America’s NATO Problem: It’s Forgotten Why It’s a Member

(Source: Center for Strategic & International Studies; issued May 24, 2017)

By Jeffrey Rathke

NATO’s heads of state and government pose inside the Alliance’s spiffy new headquarters, which were inaugurated during the May 25 summit meeting. (NATO photo)

President Donald Trump will meet with NATO leaders in Brussels on May 25, his first direct encounter with an alliance he has alternately praised and disparaged.

Supporters will say he has shaken up the organization and spurred our European allies to contribute more to NATO’s defense. Detractors will find much to criticize in Trump’s approach to U.S. allies and partners: his focus on European defense spending to the exclusion of nearly everything else on the transatlantic security agenda; his reluctance to criticize Russia, feeding suspicion that he seeks to appease Russia at Europe’s expense; his misunderstanding of how NATO works and his fallacious assertion that our allies “owe” Washington arrears for past defense underspending; and his assertion that NATO is obsolete, followed by the false claim that he saved the alliance in a matter of months by changing its focus to fighting terrorism.

His posturing spreads uncertainty among our allies and raises doubts globally about the reliability of American security guarantees.

But America’s NATO problem did not originate with President Trump. It has roots that well pre-date the 2016 election campaign and go deeper than the president’s “allies owe us” statements. American leaders in both parties have failed in recent decades to explain the strategic benefit of NATO to the United States. As a result, they are now debating the president on his terms—how generous or frugal the United States should be toward Europe—rather than considering the bigger picture for U.S. security interests.

It is important to recall why the United States created NATO in the first place.

In 1949, Washington sought security against threats from the Soviet Union and the benefits of a prosperous global economy and a favorable international political system. The immediate Soviet aim at the time was to dominate the Eurasian landmass, but the ultimate threat was to the security of the United States through the possibility of military conflict with the world’s other superpower. The North Atlantic alliance was built to keep the United States safe—not just Europe—by preserving the freedom of Western Europe and after 1955 by anchoring Germany in the Western world.

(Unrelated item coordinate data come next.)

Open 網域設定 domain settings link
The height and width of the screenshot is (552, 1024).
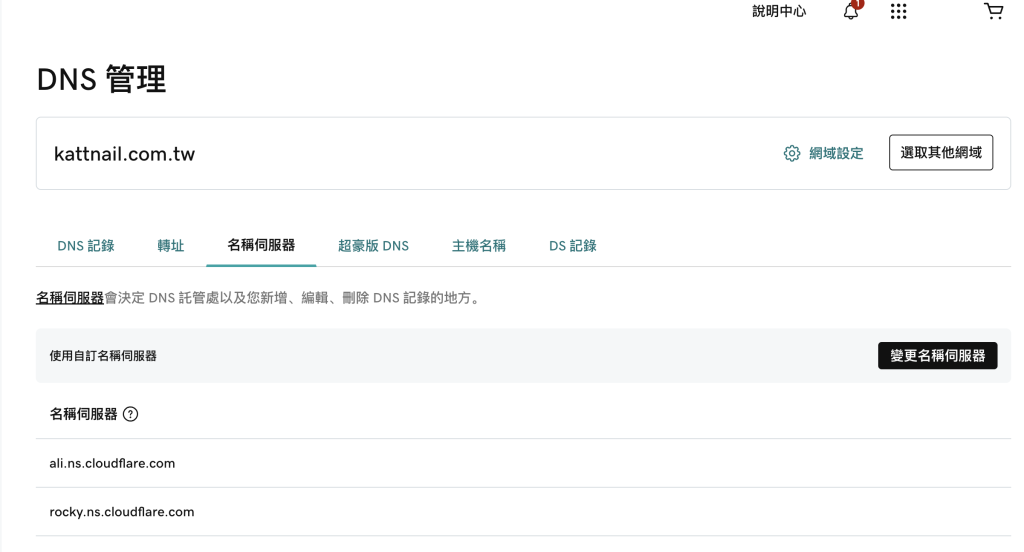[x=836, y=153]
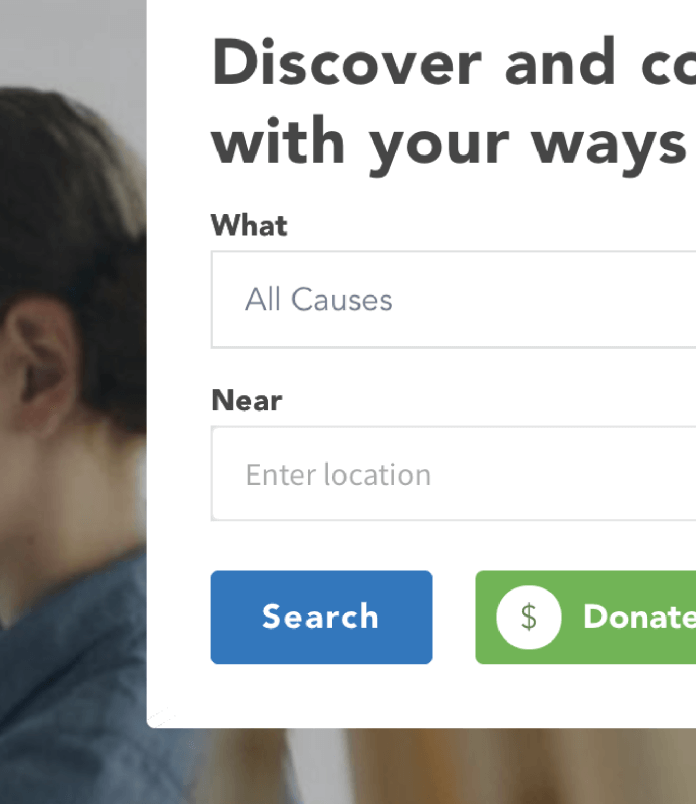The image size is (696, 804).
Task: Click the 'with your ways' heading line
Action: pyautogui.click(x=449, y=144)
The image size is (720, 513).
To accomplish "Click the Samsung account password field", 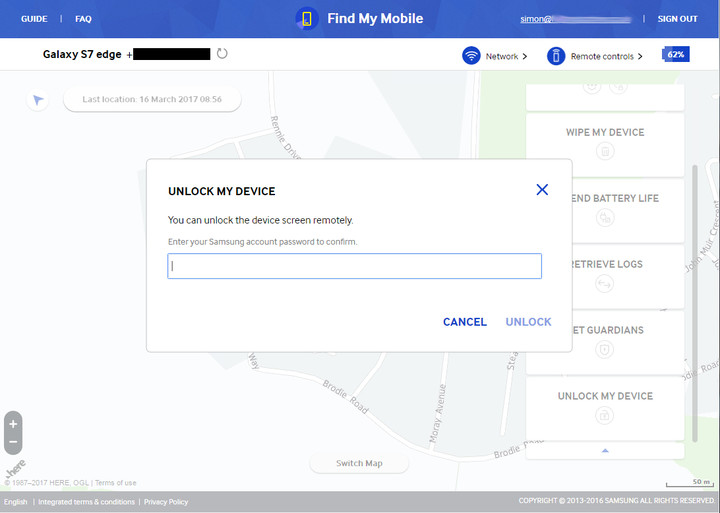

Today’s Russia is not the Soviet Union, lacking the latter’s aspirations for global ideological leadership and its military capabilities. But Russia is nonetheless a threat to Europe and the United States. Russia maintains essential nuclear parity with the United States and undertakes increasingly risky and bold actions at sea and in the air to remind us of that fact, while violating international agreements with the United States such as the Intermediate-Range Nuclear Forces (INF) Treaty. Russia’s military arsenal is complemented by its cyber, information, and other tools of malign influence to discredit and undermine democracies. Moscow does not shrink from employing these instruments against the United States and several of our European allies and partners, as we have witnessed painfully in the past year.

Russia occupies significant portions of sovereign Ukraine and Georgia and supports separatists and anti-European and anti-American parties in several other countries. Today, as in 1949, it is in the U.S. interest that the European continent not be dominated or destabilized by any adversary—not only for international stability under accepted principles of international law, but because the U.S. economic relationship with Europe is the largest in the world, far greater than U.S. trade and investment with China. Protecting U.S. economic and national security depends on stability in Europe.

To ensure U.S. security in modern circumstances, we require different tools than in 1949, but the same approach: to build common defenses with Europe, to foster coordinated civilian action to make ourselves impervious to malign foreign influence, and to build our shared prosperity.

In defense terms specifically, the United States needs to be able to monitor Russian nuclear attack submarines, which access the North Atlantic through the waters between Iceland, the United Kingdom, Denmark, and Norway. We depend on our NATO allies, who share the burden of undersea warfare and put their maritime patrol aircraft, surface ships, and submarines at NATO’s disposal.

Likewise, an essential component of U.S. air defense is the NATO integrated air command, which incorporates sensors stretching from Norway to Turkey and provides NATO—and the United States—with an air picture that is essential to our defense. And NATO’s land forces, including the new forward presence along the eastern flank, help deter potentially destabilizing moves by Moscow in vulnerable regions.

American leaders dismayed by President (and candidate) Trump’s statements on NATO have reacted in a variety of ways.

Some resort to the platitude that NATO is “the most successful alliance in history” or a vague affirmation that NATO is “as important as it has ever been” or is “indispensable to global security.”

These are valid but increasingly empty arguments that miss the most important point for the American people: NATO makes the United States more secure and safe by monitoring, constraining, and potentially countering Russian conventional and nuclear platforms; by ensuring stability in the United States’ largest foreign market; and by providing a means to assemble multinational, interoperable forces to act in the security interests of Europe and the United States (whether in Kosovo, Afghanistan, the Mediterranean, or elsewhere).

It is a means of protecting and advancing U.S. interests alongside many of the most advanced and militarily capable countries on earth. The U.S. discourse on the transatlantic alliance needs to return to the foundational point: NATO is us.